**Texto do documento:**
---*---
A justiça e o papel higiênico

domingo, 26 de abril de 2015

A justiça no Brasil pode se relacionar ao papel higiênico de diversas formas. Por diversos motivos. Em diversas situações.  Literalmente. Ou não.

Um presidiário de São Paulo mandou uma carta ao STJ – Superior Tribunal de Justiça, com um pedido de habeas corpus. Até aí nada demais. O curioso é que esse habeas corpus estava escrito em um papel higiênico. Em um metro dele, para ser exato. E pode isso?

O habeas corpus é uma medida jurídica para proteger quem esteja sofrendo ou na iminência de sofrer ameaça à sua liberdade. Não se exige nenhuma formalidade e sequer é necessário contratar advogado. Qualquer um pode fazê-lo, em seu favor ou de outrem, sob qualquer forma. No caso do prisioneiro, ele utilizou o que tinha à mão. Sem trocadilhos.

Mas não há como falar em justiça e papel higiênico sem lembrar de alguns episódios recentes no Tribunal de Justiça do Rio de Janeiro, cujo desfecho só não foi pior graças à atuação do Sind-Justiça, sindicato dos servidores do Poder Judiciário.
---*---
**Dados apresentados:**
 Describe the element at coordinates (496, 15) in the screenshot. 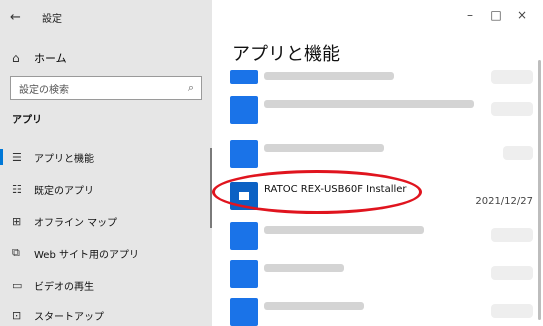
---*---
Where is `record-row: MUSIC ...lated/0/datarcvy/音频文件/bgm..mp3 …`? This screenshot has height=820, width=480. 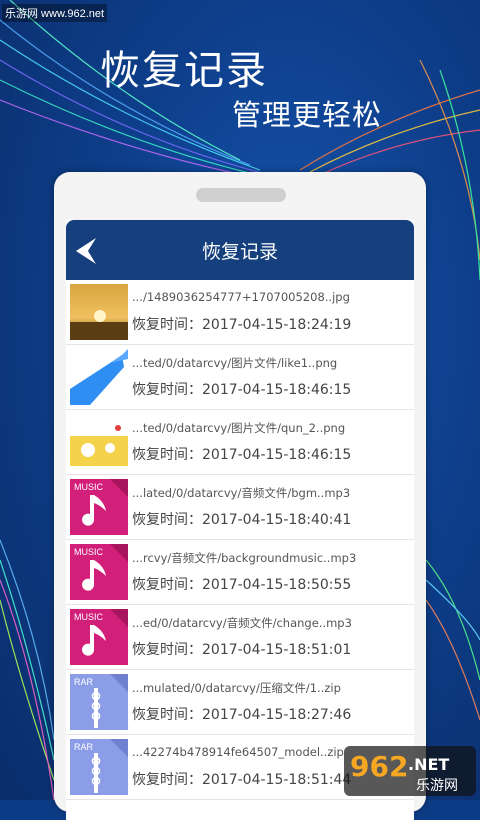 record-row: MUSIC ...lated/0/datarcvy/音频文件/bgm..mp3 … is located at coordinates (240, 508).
---*---
Segundo o texto sobre a justiça e o papel higiênico, a que tribunal o presidiário de São Paulo enviou seu pedido de habeas corpus?

Ao STJ, o Superior Tribunal de Justiça.